Requirements:
Please copy every one of the rows below, keeping each line identical to the original.
Start Records shown
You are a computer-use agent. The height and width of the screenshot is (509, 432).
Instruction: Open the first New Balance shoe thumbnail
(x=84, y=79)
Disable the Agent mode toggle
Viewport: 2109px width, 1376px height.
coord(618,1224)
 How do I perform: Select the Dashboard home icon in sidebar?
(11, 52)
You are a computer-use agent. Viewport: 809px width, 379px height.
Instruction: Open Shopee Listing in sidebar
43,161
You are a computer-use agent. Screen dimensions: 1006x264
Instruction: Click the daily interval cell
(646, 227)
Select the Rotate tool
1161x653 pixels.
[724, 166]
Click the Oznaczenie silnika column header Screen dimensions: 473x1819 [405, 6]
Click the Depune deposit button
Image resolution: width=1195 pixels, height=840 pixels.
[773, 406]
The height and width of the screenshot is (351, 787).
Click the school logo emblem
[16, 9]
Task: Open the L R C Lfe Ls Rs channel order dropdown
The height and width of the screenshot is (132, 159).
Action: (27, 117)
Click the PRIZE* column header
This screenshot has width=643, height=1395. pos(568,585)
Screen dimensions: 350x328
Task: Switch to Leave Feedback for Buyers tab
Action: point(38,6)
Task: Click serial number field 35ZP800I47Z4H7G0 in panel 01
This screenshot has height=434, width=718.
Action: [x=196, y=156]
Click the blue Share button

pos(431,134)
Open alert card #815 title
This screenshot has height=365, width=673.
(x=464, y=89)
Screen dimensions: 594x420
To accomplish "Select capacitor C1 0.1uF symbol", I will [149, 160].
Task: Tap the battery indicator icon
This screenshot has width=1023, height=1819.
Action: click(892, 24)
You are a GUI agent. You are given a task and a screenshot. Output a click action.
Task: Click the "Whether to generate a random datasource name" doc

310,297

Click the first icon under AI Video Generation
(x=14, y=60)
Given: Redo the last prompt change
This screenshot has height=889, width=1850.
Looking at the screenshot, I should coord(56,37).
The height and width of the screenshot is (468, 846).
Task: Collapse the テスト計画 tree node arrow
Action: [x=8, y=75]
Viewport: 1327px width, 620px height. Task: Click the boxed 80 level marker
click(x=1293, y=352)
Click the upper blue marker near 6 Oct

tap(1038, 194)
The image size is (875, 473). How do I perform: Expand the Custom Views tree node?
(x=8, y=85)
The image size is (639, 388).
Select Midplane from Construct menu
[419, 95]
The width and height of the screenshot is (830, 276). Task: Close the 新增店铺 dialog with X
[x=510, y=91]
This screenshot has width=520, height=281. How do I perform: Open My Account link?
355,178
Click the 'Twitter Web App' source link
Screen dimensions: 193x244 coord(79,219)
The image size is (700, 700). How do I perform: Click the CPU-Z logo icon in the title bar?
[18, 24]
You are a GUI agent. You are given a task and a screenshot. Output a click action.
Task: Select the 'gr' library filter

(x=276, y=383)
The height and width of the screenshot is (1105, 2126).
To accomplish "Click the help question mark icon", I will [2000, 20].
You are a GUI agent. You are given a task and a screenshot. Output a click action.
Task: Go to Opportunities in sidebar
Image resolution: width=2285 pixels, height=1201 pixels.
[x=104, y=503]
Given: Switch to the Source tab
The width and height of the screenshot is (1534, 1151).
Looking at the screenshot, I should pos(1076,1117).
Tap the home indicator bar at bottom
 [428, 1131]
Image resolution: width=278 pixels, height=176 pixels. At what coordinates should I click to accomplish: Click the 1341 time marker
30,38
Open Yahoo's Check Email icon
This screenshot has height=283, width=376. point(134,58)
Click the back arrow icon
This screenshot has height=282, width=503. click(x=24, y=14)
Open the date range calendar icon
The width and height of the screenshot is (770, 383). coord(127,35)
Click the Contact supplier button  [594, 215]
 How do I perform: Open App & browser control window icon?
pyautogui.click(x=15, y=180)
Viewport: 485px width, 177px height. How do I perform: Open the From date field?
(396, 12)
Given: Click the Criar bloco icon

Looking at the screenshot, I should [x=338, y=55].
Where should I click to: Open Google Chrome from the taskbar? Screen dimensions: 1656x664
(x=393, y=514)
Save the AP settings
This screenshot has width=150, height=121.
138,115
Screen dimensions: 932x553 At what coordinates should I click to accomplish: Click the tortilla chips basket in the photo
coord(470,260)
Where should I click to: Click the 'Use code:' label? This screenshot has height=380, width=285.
End Records shown
Solved problem:
You are a computer-use agent. The height and width of the screenshot is (509, 432).
Instruction: Open the first New Balance shoe thumbnail
(x=84, y=79)
Disable the Agent mode toggle
Viewport: 2109px width, 1376px height.
coord(618,1224)
 How do I perform: Select the Dashboard home icon in sidebar?
(11, 52)
You are a computer-use agent. Viewport: 809px width, 379px height.
Instruction: Open Shopee Listing in sidebar
43,161
You are a computer-use agent. Screen dimensions: 1006x264
Instruction: Click the daily interval cell
(646, 227)
Select the Rotate tool
1161x653 pixels.
[724, 166]
Click the Oznaczenie silnika column header Screen dimensions: 473x1819 [405, 6]
Click the Depune deposit button
Image resolution: width=1195 pixels, height=840 pixels.
[773, 406]
The height and width of the screenshot is (351, 787).
Click the school logo emblem
[16, 9]
Task: Open the L R C Lfe Ls Rs channel order dropdown
The height and width of the screenshot is (132, 159).
Action: (27, 117)
Click the PRIZE* column header
This screenshot has width=643, height=1395. pos(568,585)
Screen dimensions: 350x328
Task: Switch to Leave Feedback for Buyers tab
Action: point(38,6)
Task: Click serial number field 35ZP800I47Z4H7G0 in panel 01
This screenshot has height=434, width=718.
Action: [x=196, y=156]
Click the blue Share button

pos(431,134)
Open alert card #815 title
This screenshot has height=365, width=673.
(x=464, y=89)
Screen dimensions: 594x420
To accomplish "Select capacitor C1 0.1uF symbol", I will [149, 160].
Task: Tap the battery indicator icon
This screenshot has width=1023, height=1819.
Action: click(892, 24)
You are a GUI agent. You are given a task and a screenshot. Output a click action.
Task: Click the "Whether to generate a random datasource name" doc

310,297

Click the first icon under AI Video Generation
(x=14, y=60)
Given: Redo the last prompt change
This screenshot has height=889, width=1850.
Looking at the screenshot, I should coord(56,37).
The height and width of the screenshot is (468, 846).
Task: Collapse the テスト計画 tree node arrow
Action: [x=8, y=75]
Viewport: 1327px width, 620px height. Task: Click the boxed 80 level marker
click(x=1293, y=352)
Click the upper blue marker near 6 Oct

tap(1038, 194)
The image size is (875, 473). How do I perform: Expand the Custom Views tree node?
(x=8, y=85)
The image size is (639, 388).
Select Midplane from Construct menu
[419, 95]
The width and height of the screenshot is (830, 276). Task: Close the 新增店铺 dialog with X
[x=510, y=91]
This screenshot has width=520, height=281. How do I perform: Open My Account link?
355,178
Click the 'Twitter Web App' source link
Screen dimensions: 193x244 coord(79,219)
The image size is (700, 700). How do I perform: Click the CPU-Z logo icon in the title bar?
[18, 24]
You are a GUI agent. You are given a task and a screenshot. Output a click action.
Task: Select the 'gr' library filter

(x=276, y=383)
The height and width of the screenshot is (1105, 2126).
To accomplish "Click the help question mark icon", I will [2000, 20].
You are a GUI agent. You are given a task and a screenshot. Output a click action.
Task: Go to Opportunities in sidebar
Image resolution: width=2285 pixels, height=1201 pixels.
[x=104, y=503]
Given: Switch to the Source tab
The width and height of the screenshot is (1534, 1151).
Looking at the screenshot, I should pos(1076,1117).
Tap the home indicator bar at bottom
 [428, 1131]
Image resolution: width=278 pixels, height=176 pixels. At what coordinates should I click to accomplish: Click the 1341 time marker
30,38
Open Yahoo's Check Email icon
This screenshot has height=283, width=376. point(134,58)
Click the back arrow icon
This screenshot has height=282, width=503. click(x=24, y=14)
Open the date range calendar icon
The width and height of the screenshot is (770, 383). coord(127,35)
Click the Contact supplier button  [594, 215]
 How do I perform: Open App & browser control window icon?
pyautogui.click(x=15, y=180)
Viewport: 485px width, 177px height. How do I perform: Open the From date field?
(396, 12)
Given: Click the Criar bloco icon

Looking at the screenshot, I should [x=338, y=55].
Where should I click to: Open Google Chrome from the taskbar? Screen dimensions: 1656x664
(x=393, y=514)
Save the AP settings
This screenshot has width=150, height=121.
138,115
Screen dimensions: 932x553 At what coordinates should I click to accomplish: Click the tortilla chips basket in the photo
coord(470,260)
Where should I click to: Click the 'Use code:' label? This screenshot has height=380, width=285.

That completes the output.